#### [GOAL OF THE EXERCISE]
Print, please, the line that contains "Image resolution: width=1192" and each line after it to the end of the entries, unchanged and with nothing else.

↓

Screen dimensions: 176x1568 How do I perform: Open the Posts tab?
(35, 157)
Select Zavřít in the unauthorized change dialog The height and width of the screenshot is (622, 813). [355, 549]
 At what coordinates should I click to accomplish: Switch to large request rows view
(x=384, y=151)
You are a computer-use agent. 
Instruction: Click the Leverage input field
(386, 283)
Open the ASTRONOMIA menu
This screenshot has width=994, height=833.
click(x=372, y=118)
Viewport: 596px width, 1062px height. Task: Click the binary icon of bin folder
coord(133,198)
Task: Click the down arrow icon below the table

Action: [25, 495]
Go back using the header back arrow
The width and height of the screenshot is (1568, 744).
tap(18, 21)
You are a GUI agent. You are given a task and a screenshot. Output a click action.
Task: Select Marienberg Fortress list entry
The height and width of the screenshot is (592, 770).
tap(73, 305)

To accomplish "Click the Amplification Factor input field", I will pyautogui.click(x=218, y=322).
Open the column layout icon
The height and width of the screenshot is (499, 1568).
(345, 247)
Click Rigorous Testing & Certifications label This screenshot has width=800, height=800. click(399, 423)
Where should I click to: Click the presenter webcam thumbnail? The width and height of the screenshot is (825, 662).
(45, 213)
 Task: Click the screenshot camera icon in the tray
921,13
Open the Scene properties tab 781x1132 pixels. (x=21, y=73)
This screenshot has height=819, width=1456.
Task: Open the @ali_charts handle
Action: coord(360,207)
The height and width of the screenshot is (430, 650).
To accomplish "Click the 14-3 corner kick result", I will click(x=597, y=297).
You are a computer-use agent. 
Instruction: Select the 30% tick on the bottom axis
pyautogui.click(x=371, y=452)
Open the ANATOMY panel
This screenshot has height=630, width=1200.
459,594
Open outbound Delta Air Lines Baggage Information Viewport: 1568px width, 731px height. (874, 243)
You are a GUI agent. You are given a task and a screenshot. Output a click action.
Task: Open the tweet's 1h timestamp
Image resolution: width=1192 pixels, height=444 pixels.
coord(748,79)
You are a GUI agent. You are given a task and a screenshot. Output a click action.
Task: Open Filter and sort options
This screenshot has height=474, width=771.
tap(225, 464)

↑

#### [RESPONSE TO THIS EXERCISE]
Image resolution: width=1192 pixels, height=444 pixels.
coord(748,79)
You are a GUI agent. You are given a task and a screenshot. Output a click action.
Task: Open Filter and sort options
This screenshot has height=474, width=771.
tap(225, 464)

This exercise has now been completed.